RAI Research Seminar
Tuesday 25 March 2025, 4.00-6.00pm GMT
This is a hybrid event.
To join us in person at the RAI (Address), register here.
To join us via Zoom, register here.
Lt. (RN) H.B.T. Somerville and HMS Penguin in Solomon Islands, 1893-1895:
Entanglements of archival, local, anthropological,
and naturalist knowledges, past and present
Prof Edvard Hviding, Department of Social Anthropology, University of Bergen
When the Royal Navy screw-and-sail sloop HMS Penguin arrived in the New Georgia Group of Solomon Islands in July 1893 after a voyage from Hong Kong, it was to carry out an ambitious programme of hydrographic surveys of an archipelagic colony-in-the making, in the form of the British Solomon Islands Protectorate. Commanded by Captain A.F. Balfour (who was of some exploratory fame from the HMS Challenger expedition), the Penguin was equipped with many boats including small, nimble steam cutters well suited for surveys of the large reef and lagoon systems of this part of Solomon Islands. The cutters were deployed for regular camping ashore around the great Marovo Lagoon, by small parties of men under the leadership of a lieutenant and supplied with tents, provisions, a pile of coal, and other necessities, while the mother ship had to make regular long voyages to the Royal Navy coal depot in the eastern parts of the Solomon Islands, or was occupied with surveys further west in New Georgia. These “shore parties” were notable for their closeness to “native settlements”, which involved daily interaction with lagoon villages still notorious in official British eyes for very recent headhunting expeditions of some scale. The Penguin, as an armed agent of empire, was not tasked with punitive expeditions against headhunting and other “native outrages”.
However, during the Penguin’s almost two years on and off around the New Georgia islands, other Royal Navy ships, including the HMS Royalist, visited for punitive purposes, usually following murders of white traders and planters. In this volatile and unpredictable situation, the men of the Penguin developed a distinctively different kind of relationship with local communities and their leaders, and several lieutenants carried out ethnographically inspired work on the side among the people with whom they lived. Foremost among them was Lt. H.B.T Somerville, who, with the day’s version of The RAI’s Notes and Queries on Anthropology and with knowledge of how to do anthropometric measurements and collect linguistic data, made significant advances in understanding who lived in the areas surveyed, and how they lived.

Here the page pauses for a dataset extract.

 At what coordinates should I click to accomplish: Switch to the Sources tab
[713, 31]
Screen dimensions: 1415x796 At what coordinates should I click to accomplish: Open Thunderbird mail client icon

Somerville’s work is notable for branching into metaphysics, crypto-zoology, and ethnomusicology, some of which was reported in two 1897 articles in the Journal of the Royal Anthropological Institute.
I have myself carried out anthropological field research in the Marovo Lagoon over more than four years since 1986, and back when I started, I was fortunate to meet with very old men and women who were able to remember the HMS Penguin. This fortunate coincidence has led me to carry out long-term archive research in London on the rich and diverse “leftovers” from Somerville and the Penguin, located at the RAI, at the Royal Geographical Society, and at the National Archives in Kew.
In this seminar I will discuss the many strands of inquiry that are emerging from this work, in equally diverse genres of historical anthropology, multi-perspectival ethnography, cartography, naval history, and climate science.